*Objective A*: According to the passage on INA 222(g), whose headquarters did the Department consult about the issue?

Ref:	A) State 208799	B) State 22531

1.	Summary.  Department has received numerous inquiries concerning the 
scope of INA 222(g), in particular relating to whether the alien has 
remained in the U.S. “beyond the period of stay authorized by the Attorney 
General.”  We have discussed the issue with INS Headquarters, which 
provided certain guidance outlined below.  Posts are reminded that 222(g) 
applies only to aliens (1) who have been admitted on the basis of a 
nonimmigrant visa and (2) who remained in the U.S.  beyond their authorized 
period of stay.  222(g) does not apply to aliens who enter the U.S. without 
a visa (e.g. VWPP travelers, aliens who enter without inspection, etc.).  
It does not apply to parolees, it also does not apply to aliens who fell 
out-of-status for some reason other than an overstay.  Aliens who enter on 
a nonimmigrant visa and subsequently apply for asylum would still be 
subject to 222(g) if they stay in the U.S. beyond the period authorized 
under the NIV.  Conversely, aliens who remain in the U.S. beyond the 
authorized period of stay on an NIV but who are accorded temporary 
protective status (TPS) prior tot he expiration of their authorized stay 
are not subject to 222(g), provided they remain covered by TPS throughout 
their stay in the U.S. End Summary.

 Alien Must Have Entered on an NIV

2.	Admitted (into the U.S.) on the basis of a nonimmigrant visa.”  Aliens 
who enter the U.S. on some basis other than an NIV, or who are present in 
the U.S. without having been admitted, are not covered by 222(g).  Thus, an 
alien who is paroled into the U.S. or who enters the U.S. on the Visa 
Waiver Pilot Program (VWPP) or under some other waiver provision (e.g., 
Canadian Nationals) is not subject to INA 222(g), even if the alien stays 
beyond the authorized period of parole or remains beyond the period of stay 
authorized upon admission.  Aliens who entered the U.S. without inspection 
(EWI), although not in lawful status, are also not covered by 222(g), as 
they were not admitted on the basis of an NIV.

*Provided material*:

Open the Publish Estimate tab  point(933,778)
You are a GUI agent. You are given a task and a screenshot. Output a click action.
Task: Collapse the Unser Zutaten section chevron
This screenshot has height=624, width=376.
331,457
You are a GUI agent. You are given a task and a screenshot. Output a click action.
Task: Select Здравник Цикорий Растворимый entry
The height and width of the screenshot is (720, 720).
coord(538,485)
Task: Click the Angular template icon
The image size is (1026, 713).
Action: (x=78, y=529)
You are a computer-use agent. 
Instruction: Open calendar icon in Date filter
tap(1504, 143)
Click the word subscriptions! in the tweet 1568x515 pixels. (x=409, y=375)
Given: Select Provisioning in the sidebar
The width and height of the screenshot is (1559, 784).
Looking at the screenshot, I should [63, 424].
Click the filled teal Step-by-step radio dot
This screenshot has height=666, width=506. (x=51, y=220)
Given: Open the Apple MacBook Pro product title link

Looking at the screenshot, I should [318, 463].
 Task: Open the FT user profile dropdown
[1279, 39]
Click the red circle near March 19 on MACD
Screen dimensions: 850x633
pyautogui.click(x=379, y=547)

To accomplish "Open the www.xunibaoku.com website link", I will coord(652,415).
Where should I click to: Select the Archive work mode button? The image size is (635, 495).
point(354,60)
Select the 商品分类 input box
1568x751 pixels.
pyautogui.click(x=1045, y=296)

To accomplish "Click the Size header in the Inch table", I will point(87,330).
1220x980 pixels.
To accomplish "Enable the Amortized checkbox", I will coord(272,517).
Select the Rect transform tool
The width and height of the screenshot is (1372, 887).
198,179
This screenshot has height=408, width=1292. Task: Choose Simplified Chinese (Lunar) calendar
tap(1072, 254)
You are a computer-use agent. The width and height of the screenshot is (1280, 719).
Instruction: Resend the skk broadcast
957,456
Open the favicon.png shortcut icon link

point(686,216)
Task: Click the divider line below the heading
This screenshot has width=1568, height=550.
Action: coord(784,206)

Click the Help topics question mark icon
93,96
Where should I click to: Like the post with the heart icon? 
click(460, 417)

*Objective B*: In the records, reproduce only the lines starting with the line containing "Given: Open the" and going on through the line containing "pyautogui.click(x=379, y=547)", swapping "product title link" for "product name link" and keeping everything else the same.

*Problem solution A*: INS Headquarters.

*Problem solution B*:
Given: Open the Apple MacBook Pro product name link

Looking at the screenshot, I should [318, 463].
 Task: Open the FT user profile dropdown
[1279, 39]
Click the red circle near March 19 on MACD
Screen dimensions: 850x633
pyautogui.click(x=379, y=547)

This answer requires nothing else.